In another aspect, the present application provides a mask face recognition model training device, including:
the source data acquisition unit is used for acquiring a sample facial feature video and a corresponding evaluation label; the sample facial feature video is a video formed by a user executing operation according to a set rule;
a frame extraction unit for extracting image frames of the sample facial feature video to form a frame sequence;
the difference processing unit is used for carrying out difference operation on adjacent frames in the frame sequence according to the frame sequence to obtain a difference image;
a feature determination unit configured to extract a feature matrix of each of the difference images; combining the characteristic matrixes of the differential images according to the frame sequence to obtain a video characteristic matrix;
and the model training unit is used for training the mask face feature recognition model by adopting the video feature matrix and the corresponding evaluation label.
According to the mask face feature recognition model training method, after a difference image is obtained by performing difference operation on adjacent frames in a frame sequence, the difference image is processed to extract a feature matrix, and the feature matrix representing a sample face feature video is obtained based on the feature matrix of the difference image.
Because the feature matrix for representing the sample facial feature video is determined based on the differential image, the change condition of the video content along with time is embodied, namely the delay degree and the controllable degree of the change of the facial expression of the tester according to the set rule are embodied, and then the facial mask characteristics of the tester can be embodied. Compared with the prior art in which the method for determining the facial mask features by directly extracting the features by using the facial features is directly adopted, the method can simplify the calculated amount, realize the rapid establishment of the facial mask feature identification model and achieve better accuracy.
Detailed Description
In order that the above-mentioned objects, features and advantages of the present application may be more clearly understood, the solution of the present application will be further described below. It should be noted that the embodiments and features of the embodiments of the present application may be combined with each other without conflict.
In the following description, numerous specific details are set forth in order to provide a thorough understanding of the present application, but the present application may be practiced in other ways than those described herein; it is to be understood that the embodiments described in this specification are only some embodiments of the present application and not all embodiments.
The embodiment of the application provides a mask face feature recognition model training method, which is characterized in that training data for training a mask face feature recognition model are obtained by a new method, and the model is performed by the aid of the training data.

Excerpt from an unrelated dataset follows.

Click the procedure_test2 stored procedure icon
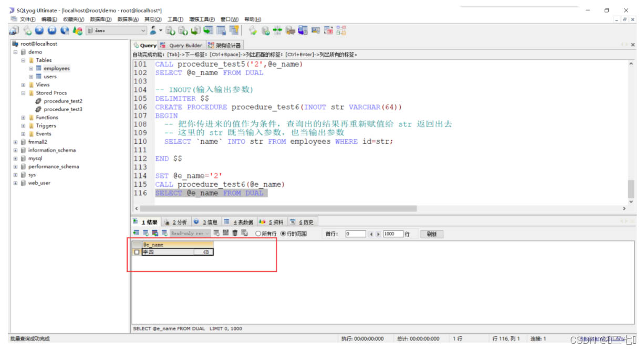 click(38, 101)
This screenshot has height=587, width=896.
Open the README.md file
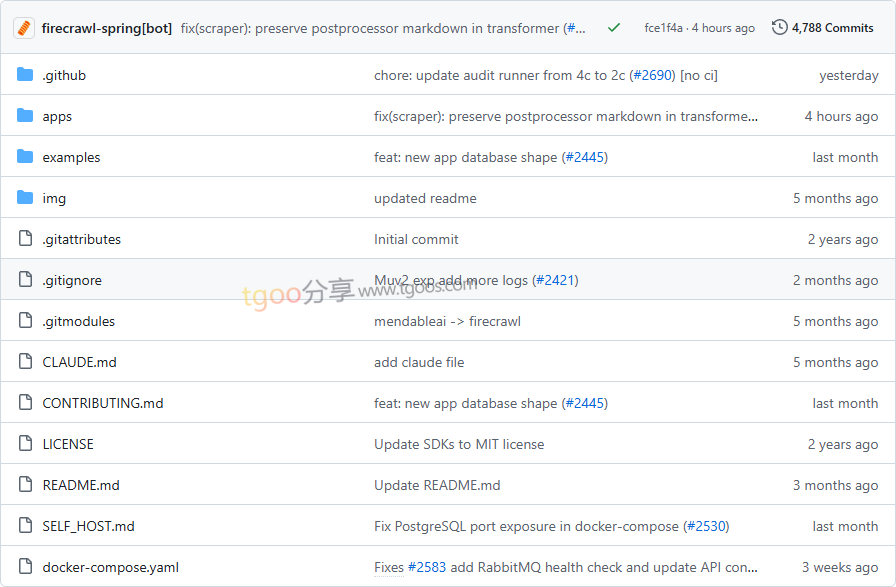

Fig. 1 is a flowchart of a mask face feature recognition model training method according to an embodiment of the present disclosure. As shown in fig. 1, the method provided by the embodiment of the present application includes steps S101 to S105.
S101: and acquiring a sample facial feature video and a corresponding evaluation label.
The sample facial feature video may be acquired by a tester using a mobile terminal such as a smart phone, or may be acquired by using a dedicated image acquisition device, which is not particularly limited in the embodiments of the present application.
In the embodiment of the application, the sample facial feature video is a video formed by a tester executing facial actions according to a set rule; the set rules comprise parameters such as the type of the facial action of the tester, the execution time of the facial action and the like. When obtaining a sample facial feature video, a tester must autonomously control facial muscles to perform corresponding actions according to set rules.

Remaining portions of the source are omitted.